By PAULA OLIVER
Parliament is revisiting a proposal to make redundancy payments a preferential claim when a company goes into liquidation, just two years after it was dismissed by a comprehensive law review.
Today, MPs will hear oral submissions on the Status of Redundancy Payments Bill, a private member's bill put forward by Labour backbencher Mark Peck.
The bill, drawn from a ballot and introduced in November last year, amends the Companies Act to elevate redundancy payments to the same preferential status as wages and holiday pay when a company goes under.
It also removes the $6000 limit on unpaid wages, salaries and holiday pay that an employee can receive when a company goes into liquidation or receivership.
The bill has attracted criticism from business groups who claim that it would mean workers' payments were too heavily favoured at the expense of other unsecured creditors such as suppliers.
Business New Zealand executive director Anne Knowles said that if suppliers or tradesmen were put at the end of the queue when creditor money was dished out they could end up sparking further business closures.
The bill has drawn further criticism for revisiting a topic already heavily canvassed by the Insolvency Law Review in 2001.

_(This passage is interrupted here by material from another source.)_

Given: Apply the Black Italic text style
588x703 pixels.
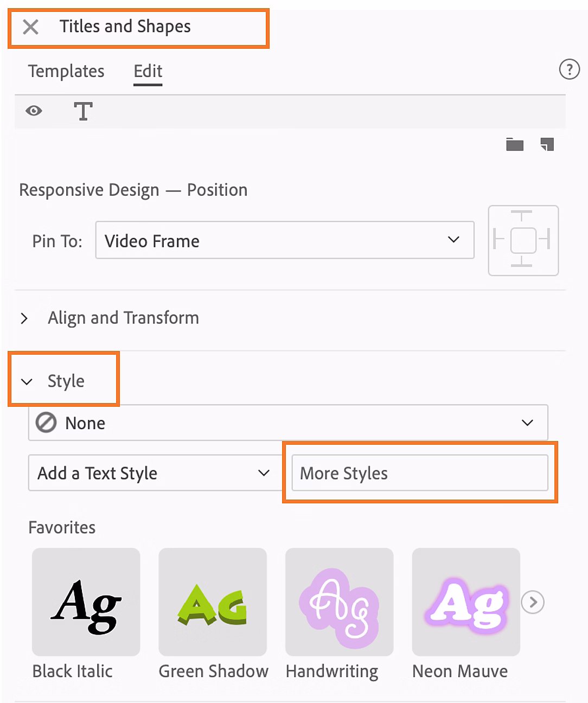Looking at the screenshot, I should [x=86, y=602].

The issue of priority for redundancy payments was among the first topics it investigated, and after considering submissions the review team recommended against the proposal.
Associate Commerce Minister Laila Harre did not change the pecking order of creditors in November 2001 when she announced policy decisions relating to the review - although she did move to increase the $6000 limit on employee payments to $15,000.
Financial Services Federation executive director Justin Kerr said yesterday that it was madness to have a bill revisit the redundancy topic so soon after it was last looked at.
Because it is a private member's bill the level of support for the proposed changes is unknown.
Green MP Sue Bradford told Parliament during the bill's first reading in March this year that her party would back it and she hoped Labour would too.
She said she believed there needed to be more protection for employees' redundancy entitlements when a company went under.